**Your assignment**
The expected output is every entry below, exact in every character.

Dataset entries
==================================================
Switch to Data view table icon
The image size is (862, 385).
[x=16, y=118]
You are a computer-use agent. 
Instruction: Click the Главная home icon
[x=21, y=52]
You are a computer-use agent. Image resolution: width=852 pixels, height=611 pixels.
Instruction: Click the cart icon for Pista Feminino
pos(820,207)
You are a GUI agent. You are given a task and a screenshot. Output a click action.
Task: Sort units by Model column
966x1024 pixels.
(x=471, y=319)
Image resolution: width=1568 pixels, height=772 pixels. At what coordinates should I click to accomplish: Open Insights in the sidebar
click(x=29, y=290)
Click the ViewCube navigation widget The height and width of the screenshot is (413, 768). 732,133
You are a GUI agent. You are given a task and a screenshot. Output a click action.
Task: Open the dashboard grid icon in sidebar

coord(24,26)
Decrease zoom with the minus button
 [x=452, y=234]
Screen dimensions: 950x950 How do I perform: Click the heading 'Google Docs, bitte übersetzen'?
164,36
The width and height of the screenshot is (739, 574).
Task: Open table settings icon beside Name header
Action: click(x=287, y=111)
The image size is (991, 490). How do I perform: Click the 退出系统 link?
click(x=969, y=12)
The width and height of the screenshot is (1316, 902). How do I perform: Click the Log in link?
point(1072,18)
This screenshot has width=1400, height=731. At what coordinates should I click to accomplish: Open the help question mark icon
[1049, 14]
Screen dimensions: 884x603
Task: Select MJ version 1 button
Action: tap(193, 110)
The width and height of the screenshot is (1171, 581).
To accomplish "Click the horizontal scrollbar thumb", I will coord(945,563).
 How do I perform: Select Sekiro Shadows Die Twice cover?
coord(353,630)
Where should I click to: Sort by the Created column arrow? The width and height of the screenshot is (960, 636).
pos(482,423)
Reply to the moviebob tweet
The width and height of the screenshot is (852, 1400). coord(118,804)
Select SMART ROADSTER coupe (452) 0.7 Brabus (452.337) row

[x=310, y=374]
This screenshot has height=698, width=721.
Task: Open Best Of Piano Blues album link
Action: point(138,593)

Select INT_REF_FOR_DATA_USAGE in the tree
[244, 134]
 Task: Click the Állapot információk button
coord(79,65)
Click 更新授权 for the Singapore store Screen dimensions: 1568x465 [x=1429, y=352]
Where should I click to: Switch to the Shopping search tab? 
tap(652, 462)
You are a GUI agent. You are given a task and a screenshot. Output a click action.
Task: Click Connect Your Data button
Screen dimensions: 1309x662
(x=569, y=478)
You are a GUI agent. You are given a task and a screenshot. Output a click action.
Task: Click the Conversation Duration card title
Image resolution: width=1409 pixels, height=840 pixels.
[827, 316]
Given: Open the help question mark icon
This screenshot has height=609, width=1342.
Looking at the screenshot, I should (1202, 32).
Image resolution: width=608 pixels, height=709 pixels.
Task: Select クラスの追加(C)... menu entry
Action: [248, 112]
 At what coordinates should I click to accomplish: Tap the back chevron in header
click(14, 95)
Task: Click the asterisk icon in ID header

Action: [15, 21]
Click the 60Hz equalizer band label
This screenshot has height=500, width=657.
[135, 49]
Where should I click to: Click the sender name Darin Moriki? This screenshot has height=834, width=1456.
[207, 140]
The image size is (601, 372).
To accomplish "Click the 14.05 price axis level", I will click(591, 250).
==================================================
**Output for this task**
Switch to Data view table icon
The image size is (862, 385).
[x=16, y=118]
You are a computer-use agent. 
Instruction: Click the Главная home icon
[x=21, y=52]
You are a computer-use agent. Image resolution: width=852 pixels, height=611 pixels.
Instruction: Click the cart icon for Pista Feminino
pos(820,207)
You are a GUI agent. You are given a task and a screenshot. Output a click action.
Task: Sort units by Model column
966x1024 pixels.
(x=471, y=319)
Image resolution: width=1568 pixels, height=772 pixels. At what coordinates should I click to accomplish: Open Insights in the sidebar
click(x=29, y=290)
Click the ViewCube navigation widget The height and width of the screenshot is (413, 768). 732,133
You are a GUI agent. You are given a task and a screenshot. Output a click action.
Task: Open the dashboard grid icon in sidebar

coord(24,26)
Decrease zoom with the minus button
 [x=452, y=234]
Screen dimensions: 950x950 How do I perform: Click the heading 'Google Docs, bitte übersetzen'?
164,36
The width and height of the screenshot is (739, 574).
Task: Open table settings icon beside Name header
Action: click(x=287, y=111)
The image size is (991, 490). How do I perform: Click the 退出系统 link?
click(x=969, y=12)
The width and height of the screenshot is (1316, 902). How do I perform: Click the Log in link?
point(1072,18)
This screenshot has width=1400, height=731. At what coordinates should I click to accomplish: Open the help question mark icon
[1049, 14]
Screen dimensions: 884x603
Task: Select MJ version 1 button
Action: tap(193, 110)
The width and height of the screenshot is (1171, 581).
To accomplish "Click the horizontal scrollbar thumb", I will coord(945,563).
 How do I perform: Select Sekiro Shadows Die Twice cover?
coord(353,630)
Where should I click to: Sort by the Created column arrow? The width and height of the screenshot is (960, 636).
pos(482,423)
Reply to the moviebob tweet
The width and height of the screenshot is (852, 1400). coord(118,804)
Select SMART ROADSTER coupe (452) 0.7 Brabus (452.337) row

[x=310, y=374]
This screenshot has height=698, width=721.
Task: Open Best Of Piano Blues album link
Action: point(138,593)

Select INT_REF_FOR_DATA_USAGE in the tree
[244, 134]
 Task: Click the Állapot információk button
coord(79,65)
Click 更新授权 for the Singapore store Screen dimensions: 1568x465 [x=1429, y=352]
Where should I click to: Switch to the Shopping search tab? 
tap(652, 462)
You are a GUI agent. You are given a task and a screenshot. Output a click action.
Task: Click Connect Your Data button
Screen dimensions: 1309x662
(x=569, y=478)
You are a GUI agent. You are given a task and a screenshot. Output a click action.
Task: Click the Conversation Duration card title
Image resolution: width=1409 pixels, height=840 pixels.
[827, 316]
Given: Open the help question mark icon
This screenshot has height=609, width=1342.
Looking at the screenshot, I should (1202, 32).
Image resolution: width=608 pixels, height=709 pixels.
Task: Select クラスの追加(C)... menu entry
Action: [248, 112]
 At what coordinates should I click to accomplish: Tap the back chevron in header
click(14, 95)
Task: Click the asterisk icon in ID header

Action: [15, 21]
Click the 60Hz equalizer band label
This screenshot has height=500, width=657.
[135, 49]
Where should I click to: Click the sender name Darin Moriki? This screenshot has height=834, width=1456.
[207, 140]
The image size is (601, 372).
To accomplish "Click the 14.05 price axis level", I will click(591, 250).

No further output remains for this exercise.